*引用文:*
大和文華館「文字を愛でる 経典・文学・手紙から」展

また大和文華館を訪ねた。

今度は書を見る。
「文字を愛でる 経典・文学・手紙から」展だ。

 

書を鑑賞するのは、初めは苦に思えるときもあった。
読めないものを目で追うのは忍耐がいる。
そのうち読もうとしないで、気楽に眺めるようになり、いいなぁと思うときが増えた。
良し悪しは分からない。ただ私なりに馴染んできたのだろう。

 

さて、今回の国宝は何だろう。
「一字蓮台法華経 普賢菩薩勧発品」(平安時代後期)
ひゃー、お経の一文字一文字が蓮の花の台に乗っている。
何と丁寧なものだろう。
巻物の余白も金銀を散らした草花などの装飾が施されている。
心を尽くし、祈りを込めて、つくられたものであることが伝わってくる。


お経を記したものは皆、一字一字が真剣に書かれていて、こちらも息をつめて見る。

 

 

物語や和歌を記したものは、もう少しゆったりと鑑賞できる。
和漢朗詠集断簡 伊予切」(平安時代後期)、「伊勢集断簡 石山切」(平安時代後期)、「小倉色紙 天の原」(鎌倉時代)など、美しく装飾が凝らされた料紙や屏風の上に流れるような文字が浮かんでいる。歌や物語の内容だけでなく、文字そのものと、それをのせる紙や工芸品までが一体となった世界を楽しむ、優雅の極みだねぇ。


貴族的な作品が多い中で、尾形乾山筆の「春柳図」(江戸時代中期)に出会うと、どこか温かみを感じてほっとする。

 

 

さて、後半は手紙を表装したものが多数展示されている。その書き手がすごい。
源義経、足利義光、松永久秀豊臣秀吉古田織部本阿弥光悦……


ホントに生きていたんだねぇ。はるか遠く、もう人間を超えた存在のように思われた歴史上の人物たちなのに、手紙の文字に触れただけで、にわかに実在を感じる。

*データ抜粋:*
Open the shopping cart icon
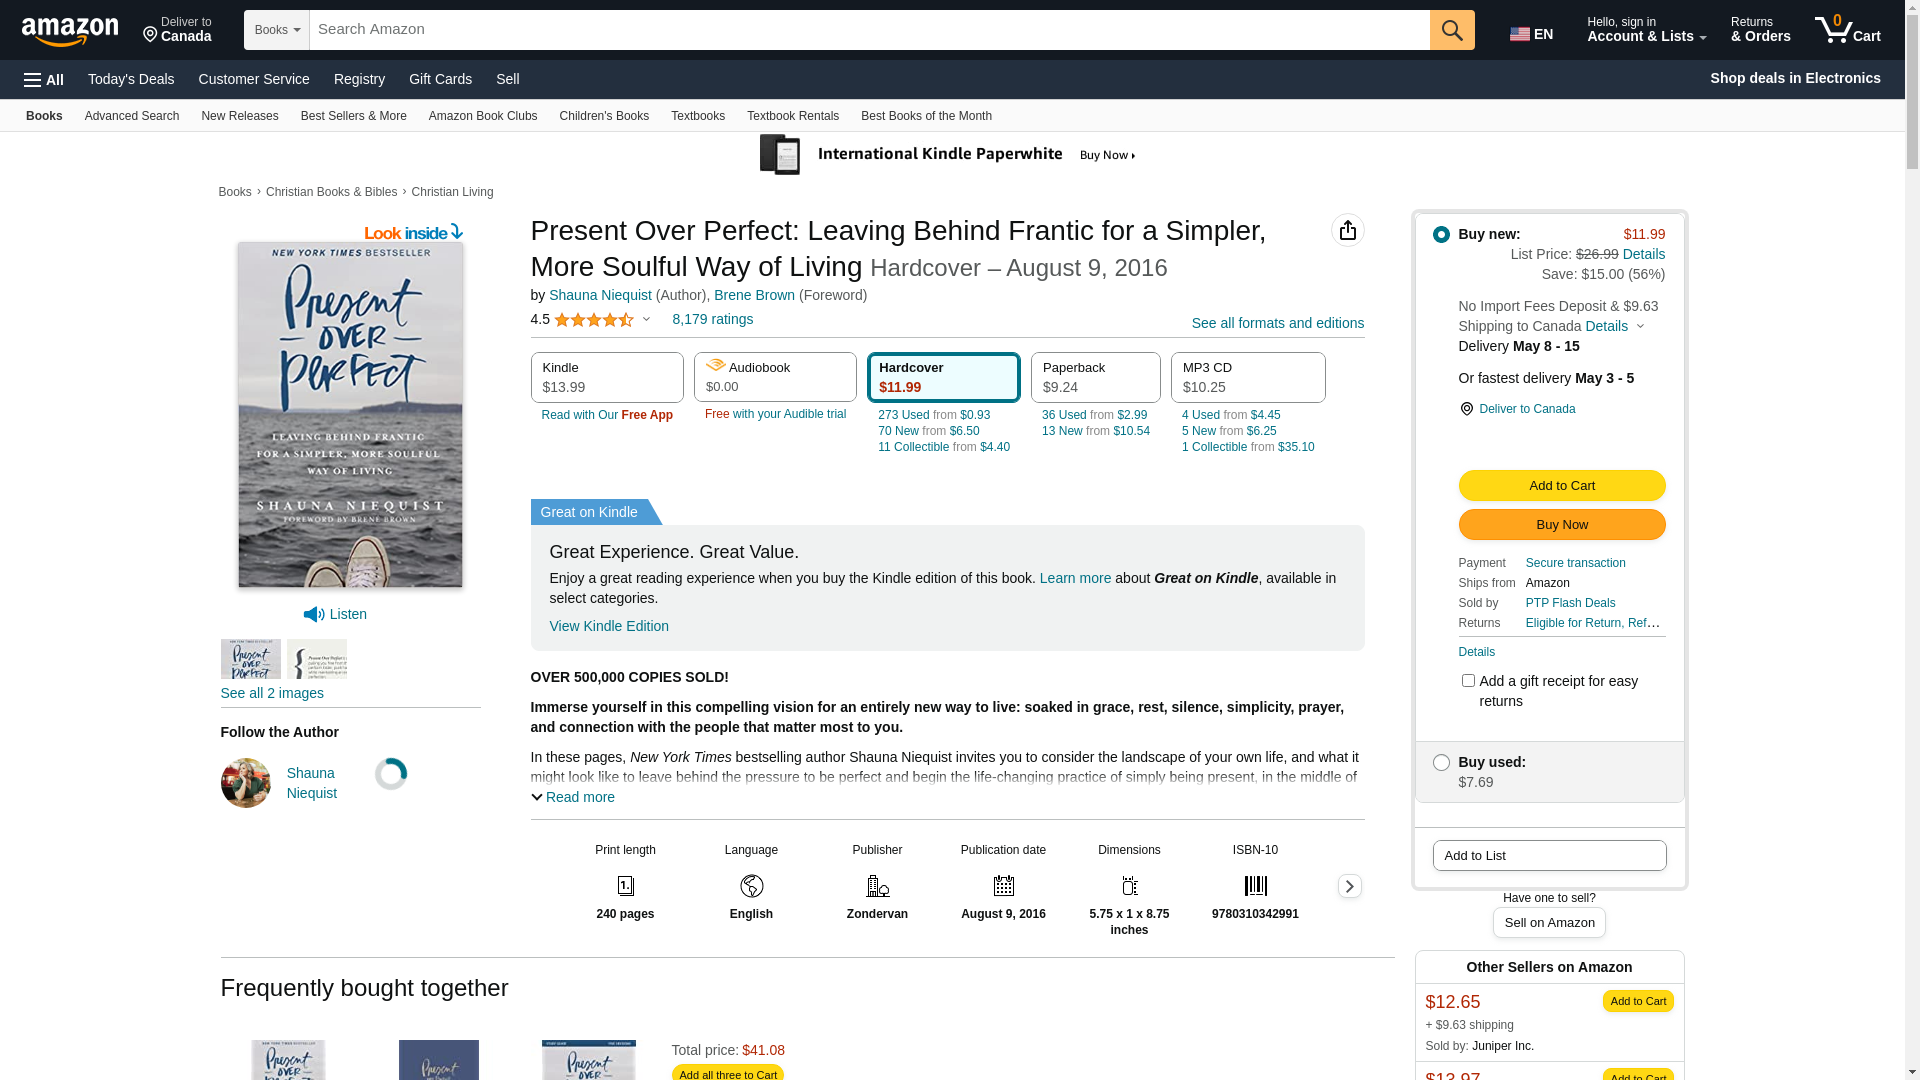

*取り組む課題:*
[1] 展覧会の記事のうち、「物語や和歌を記したものは、もう少しゆったりと鑑賞できる。」から始まり「さて、後半は手紙を表装したものが多数展示されている。その書き手がすごい。」で終わる部分を、「温かみ」を「親しみ」に改めて書き直してください。
[2] 展覧会の記事で作品の制作時期として示されている時代区分を、重複を除いてすべて挙げてください。
[3] 展覧会の記事を、最後の文の後から書き進めてください。
上の資料は展覧会の記事とは関係のない別個のものです。

*課題ごとの回答:*
[1]
物語や和歌を記したものは、もう少しゆったりと鑑賞できる。
和漢朗詠集断簡 伊予切」(平安時代後期)、「伊勢集断簡 石山切」(平安時代後期)、「小倉色紙 天の原」(鎌倉時代)など、美しく装飾が凝らされた料紙や屏風の上に流れるような文字が浮かんでいる。歌や物語の内容だけでなく、文字そのものと、それをのせる紙や工芸品までが一体となった世界を楽しむ、優雅の極みだねぇ。


貴族的な作品が多い中で、尾形乾山筆の「春柳図」(江戸時代中期)に出会うと、どこか親しみを感じてほっとする。

 

 

さて、後半は手紙を表装したものが多数展示されている。その書き手がすごい。

[2] 平安時代後期、鎌倉時代、江戸時代中期

[3]
会場の終わりに富岡鉄斎の20通の手紙を貼って作られた屏風「鉄斎書簡貼交屏風」(1901年頃)を見て、挿絵を大いに楽しんだ。

 

身近な人のものでも、筆跡はさまざまな思いを起こさせる。
手書きという行為がどんどん廃れていく昨今、人の書いた文字を大事に手元におく、などというゆかしい行いは消滅するかもしれない。

何が残り、何を残すのか、ふと、たいそうなことを思った。

 

 

大和文華館「やまと絵のこころ」

梅が見頃になりそうだ。

和文華館のお庭はどうかな。

「やまと絵のこころ」展があとわずか。

今まであまり興味がなかったが、「やまと絵」というものを見に行こう。

 

 

梅見物のついでに、と軽い気持ちで訪ねたら、のっけから重要文化財やら国宝やらがお出ましで嬉しい衝撃。

「寝覚物語絵巻 ねざめものがたりえまき」(平安後期 国宝) 

とてもきれいだ。よくぞここまで色彩の美しさを保っているものだ。

悲しいストーリーのようだが、絵巻は金銀の装飾がこらされ、鮮やかな色彩で描かれて雅やかなものだ。
屋敷の屋根が取り払われて上から物語をのぞいているような構図だ。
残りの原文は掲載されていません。